If init-certs fails (RBAC missing, API unreachable, malformed Secret state) the Pod ends up in Init:Error, the Deployment is Available: False, no Pod backs the webhook Service, and the failurePolicy: Fail causes kube-apiserver to reject CREATE/UPDATE in workload namespaces. System namespaces stay reachable thanks to the chart's namespaceSelector exclusions. This is the desired loud-failure behaviour for a security webhook.

RBAC scope

templates/clusterrole.yaml grants Portal's ServiceAccount:

• get, patch, update on validatingwebhookconfigurations with resourceNames: [<chart fullname>]. Scoped so the grant can only touch Portal's own WebhookConfig.
• list, watch on validatingwebhookconfigurations unscoped (Kubernetes RBAC doesn't honour resourceNames for list/watch). init-certs only uses get, so this is reserved for future reconciliation work.

templates/role.yaml grants in the install namespace:

• get, update, patch on the TLS Secret, again resourceNames-scoped to the chart's Secret name.
• create on Secrets (unscoped, namespace-bounded) for the first-install case where the bootstrap placeholder doesn't yet exist.

Both grants are emitted only when certManager.enabled: false. cert-manager has its own RBAC; Portal doesn't need either grant in Mode A.

Rotation

• Mode A (cert-manager) — automatic. Tune Certificate.spec.renewBefore for a longer grace period.
• Mode B (init-certs) — semi-automatic. init-certs regenerates whenever the leaf's NotAfter is within 30 days on Pod start. Manual rotation:

kubectl rollout restart deployment/portal -n portal-system

The restart re-runs init-certs. Inside the 30-day window, the existing chain is reused (no regeneration). Outside the window, fresh chain + WebhookConfig patch. To force a rotation any time:

kubectl delete secret portal-webhook-tls -n portal-system
kubectl rollout restart deployment/portal -n portal-system

The next Pod start regenerates the chain, upserts the Secret, and re-patches the WebhookConfiguration.

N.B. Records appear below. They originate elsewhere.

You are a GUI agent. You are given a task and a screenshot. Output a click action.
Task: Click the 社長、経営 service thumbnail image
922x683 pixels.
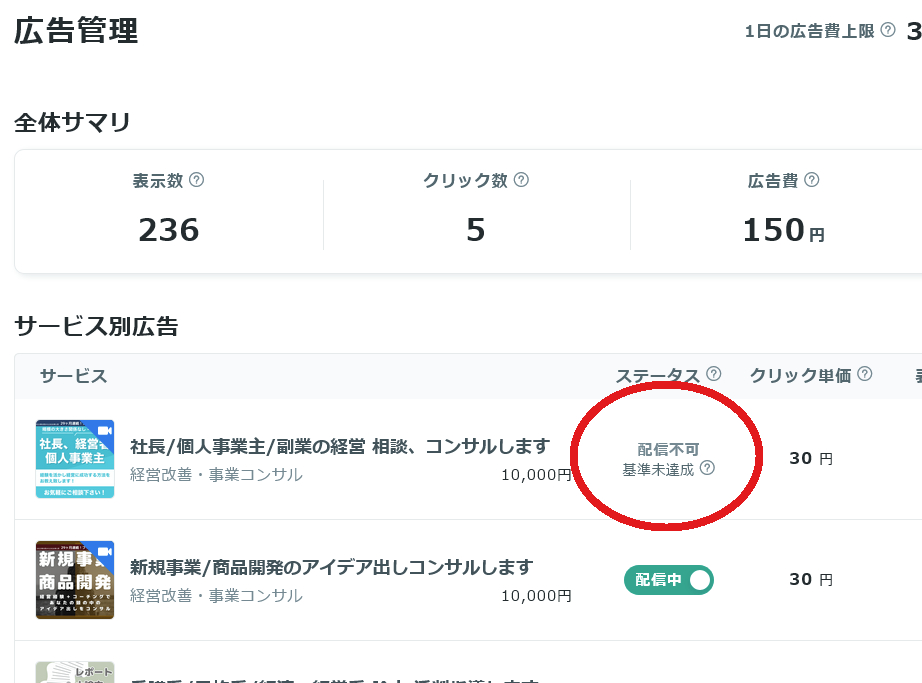75,458
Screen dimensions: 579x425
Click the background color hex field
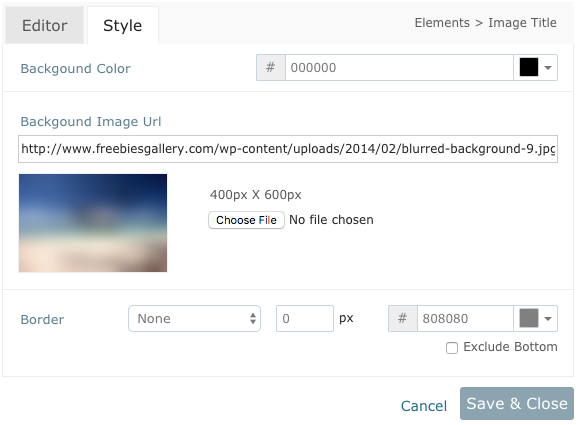point(399,68)
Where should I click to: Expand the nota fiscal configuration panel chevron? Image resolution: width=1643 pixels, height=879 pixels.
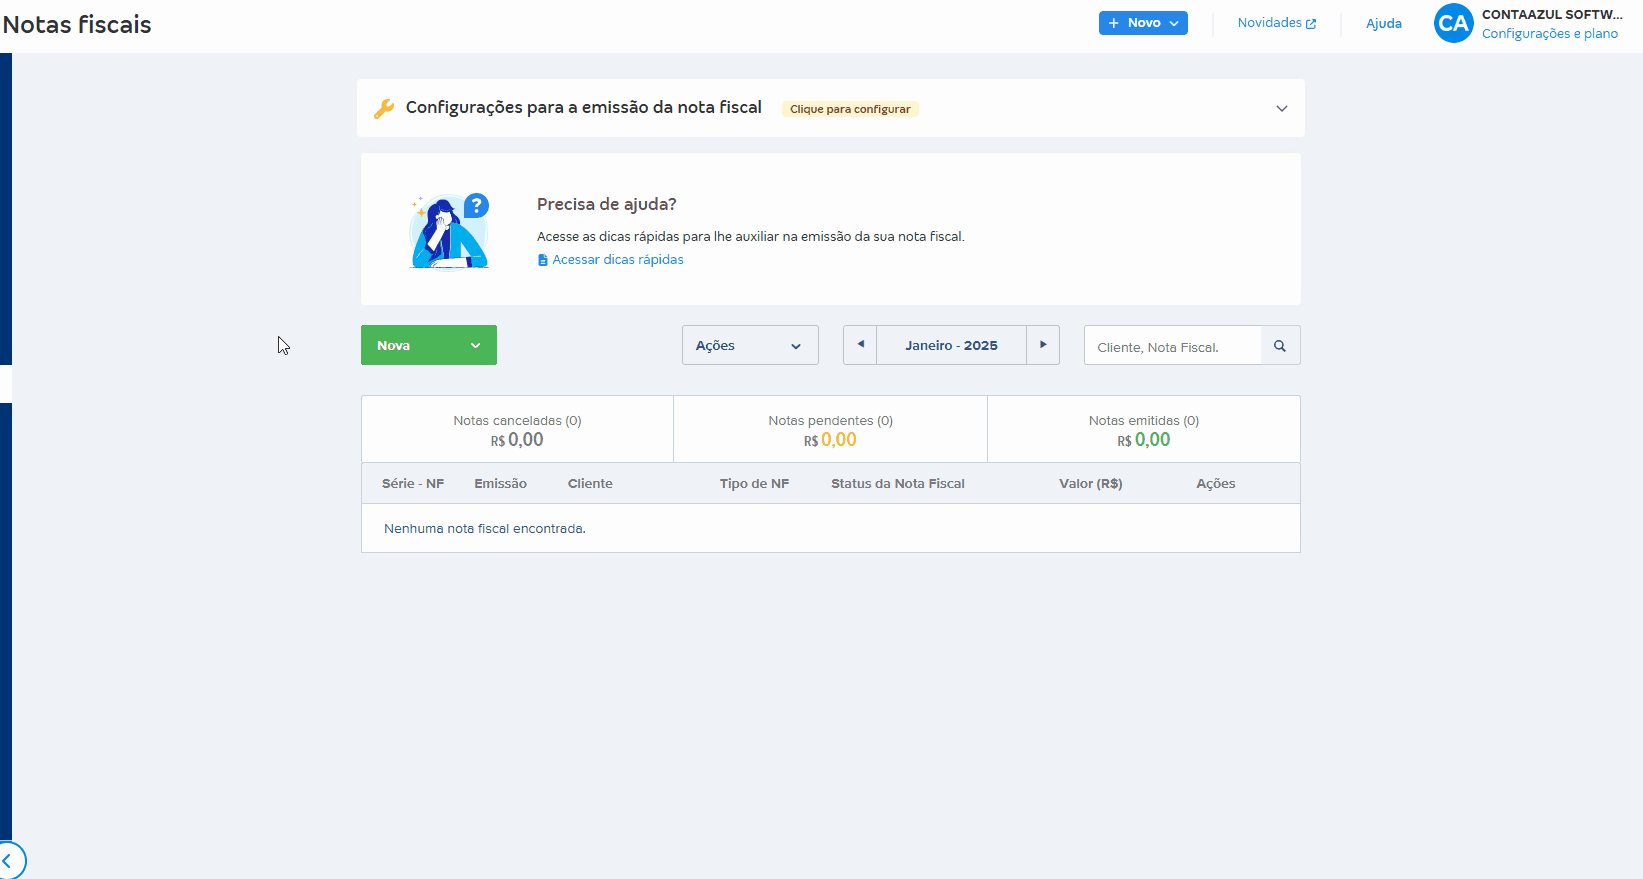pos(1281,108)
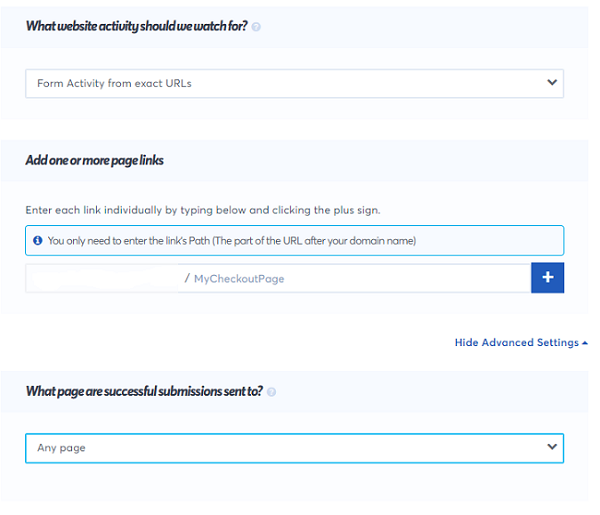600x515 pixels.
Task: Click the 'Form Activity from exact URLs' selected value
Action: coord(114,83)
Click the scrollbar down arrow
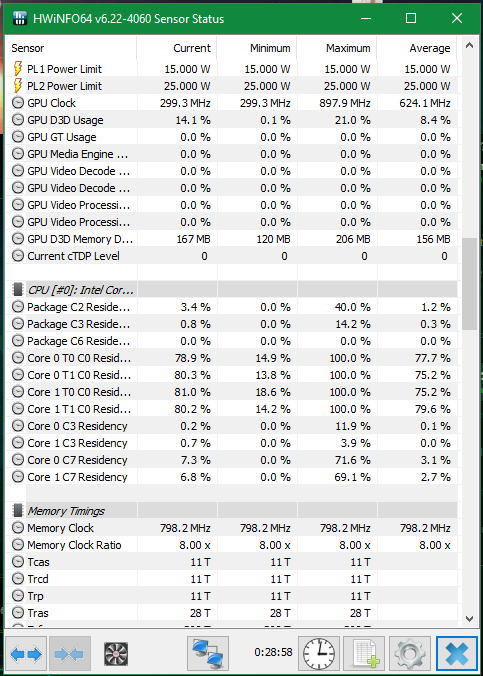Image resolution: width=483 pixels, height=676 pixels. click(469, 618)
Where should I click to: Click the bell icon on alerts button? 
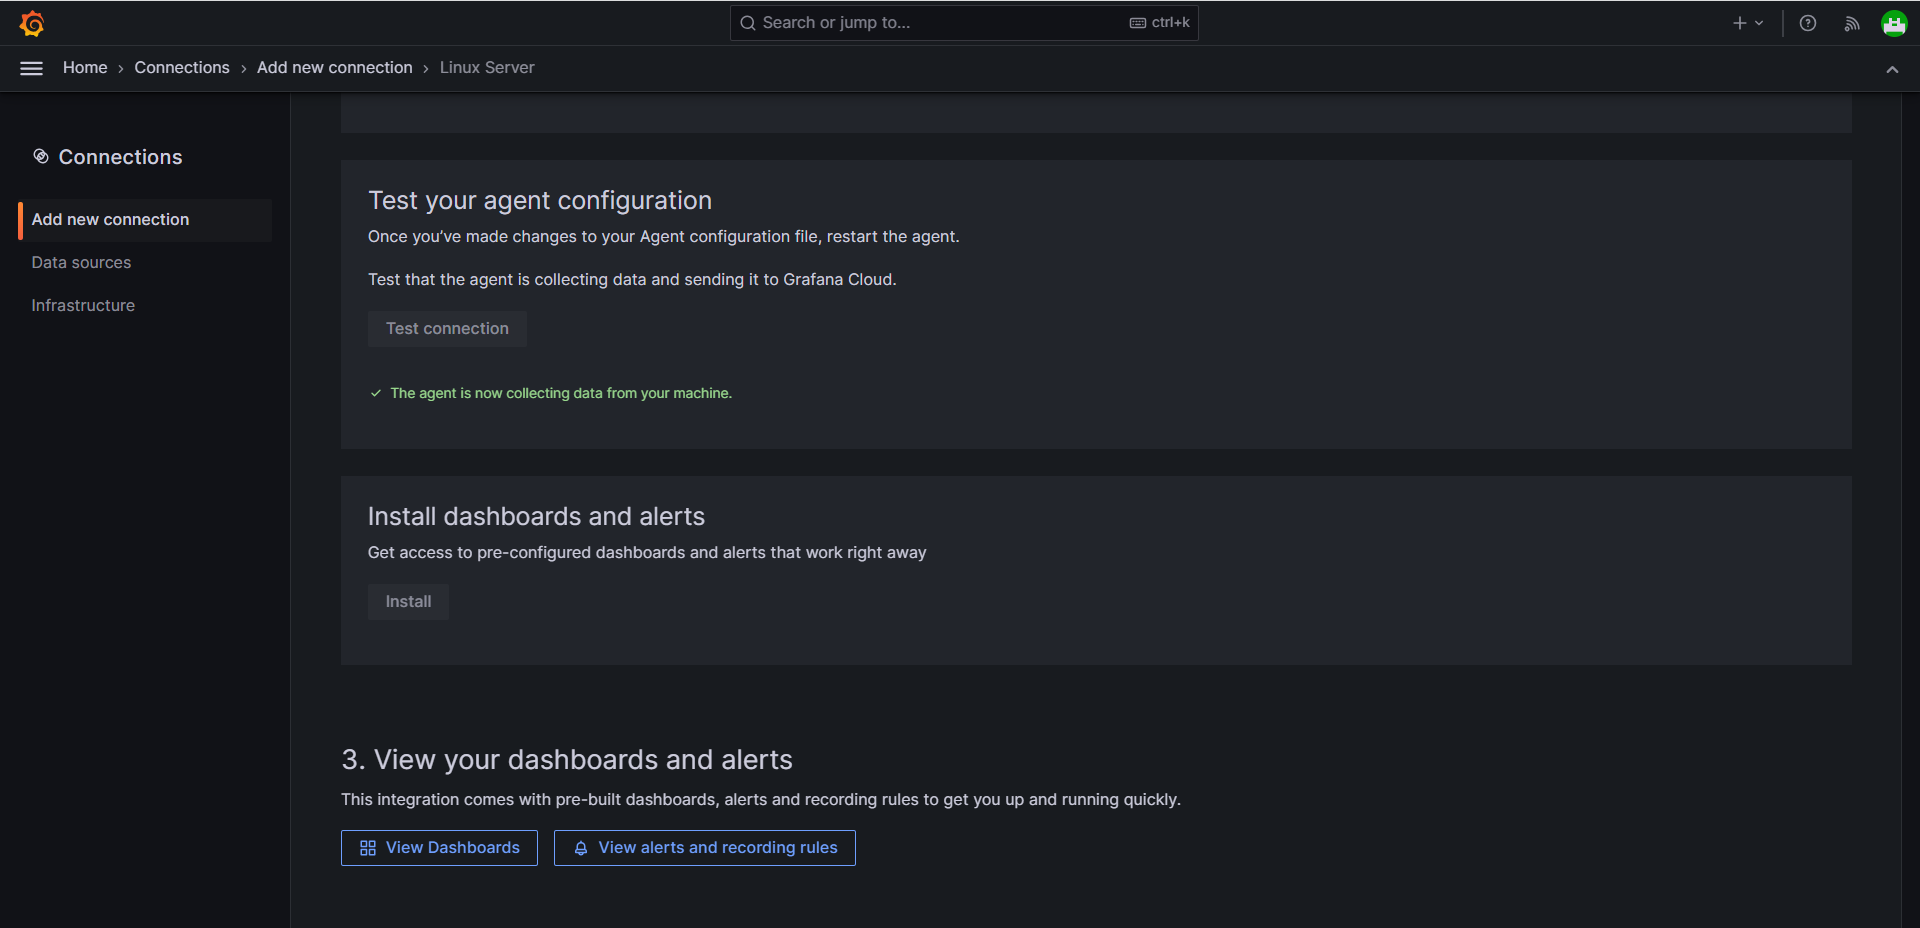(x=581, y=848)
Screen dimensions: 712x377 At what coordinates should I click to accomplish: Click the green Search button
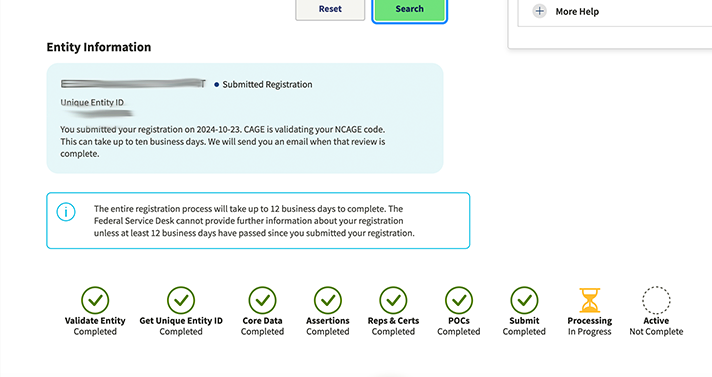[x=410, y=9]
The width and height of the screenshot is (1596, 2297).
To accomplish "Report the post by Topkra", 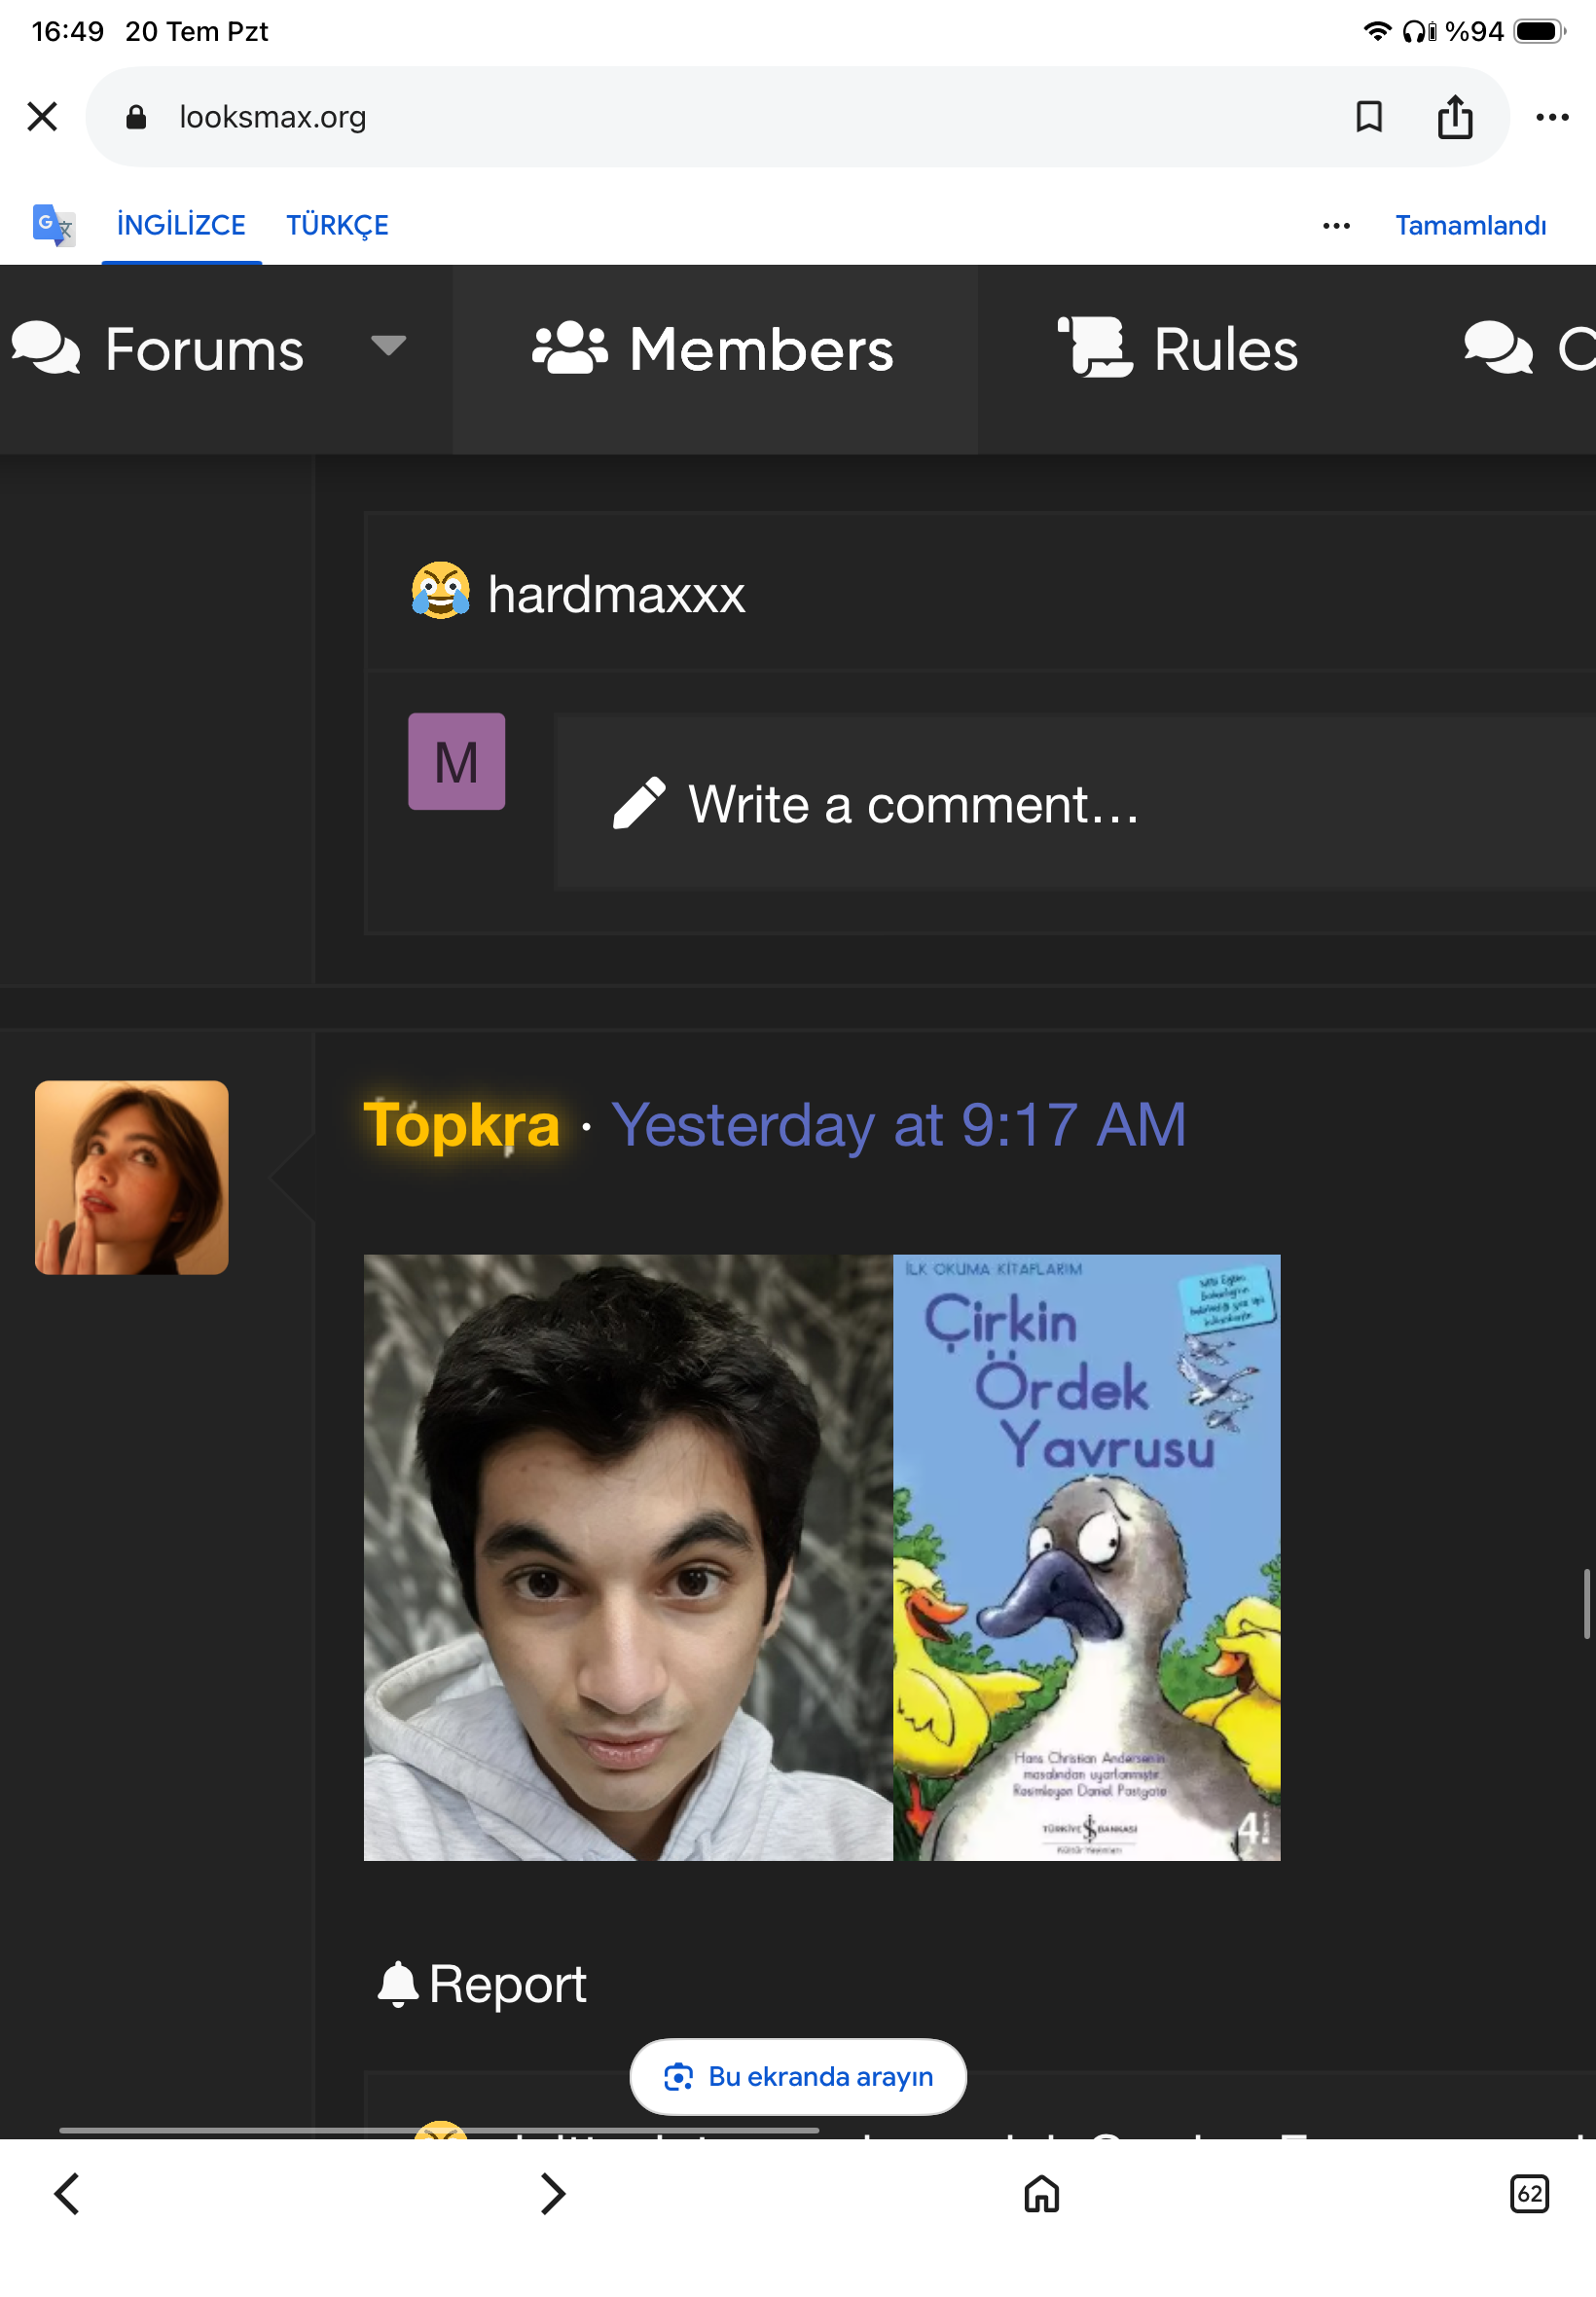I will pyautogui.click(x=482, y=1984).
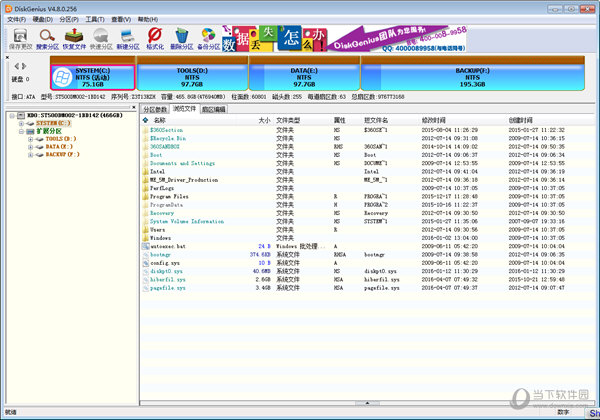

Where the chart wires this up

• deploy/helm/portal/templates/deployment.yaml — the init-container block (gated on not .Values.certManager.enabled) and the volume-type switch (Secret vs emptyDir).
• deploy/helm/portal/templates/clusterrole.yaml — the scoped WebhookConfig grant (also gated).
• deploy/helm/portal/templates/role.yaml — the scoped Secret grant (also gated).
• deploy/helm/portal/templates/certmanager.yaml — Mode A's Certificate + self-signed Issuer.
• deploy/helm/portal/templates/secret-bootstrap.yaml — the Opaque placeholder Secret that init-certs upgrades to kubernetes.io/tls.
• deploy/helm/portal/templates/validatingwebhookconfiguration.yaml — carries the cert-manager.io/inject-ca-from annotation (used in Mode A; ignored in Mode B because cert-manager isn't installed).

Choosing a mode

Concern	cert-manager	init-certs
Rotation	automatic	semi-automatic (30-day window auto-renew on Pod start; otherwise restart-driven)
Extra dependencies	cert-manager controller + CA injector	none
Air-gapped friendliness	requires cert-manager image mirrored	none
Portal's RBAC footprint	smaller (no webhook patch grant)	adds scoped patch on Portal's WebhookConfig
Helm install time	depends on cert-manager being ready	adds an init-container to Pod start (~few hundred ms)

If you already run cert-manager, choose Mode A. If your security review treats the scoped WebhookConfig patch grant as acceptable, Mode B is fine — and it's the only option for air-gapped clusters without cert-manager.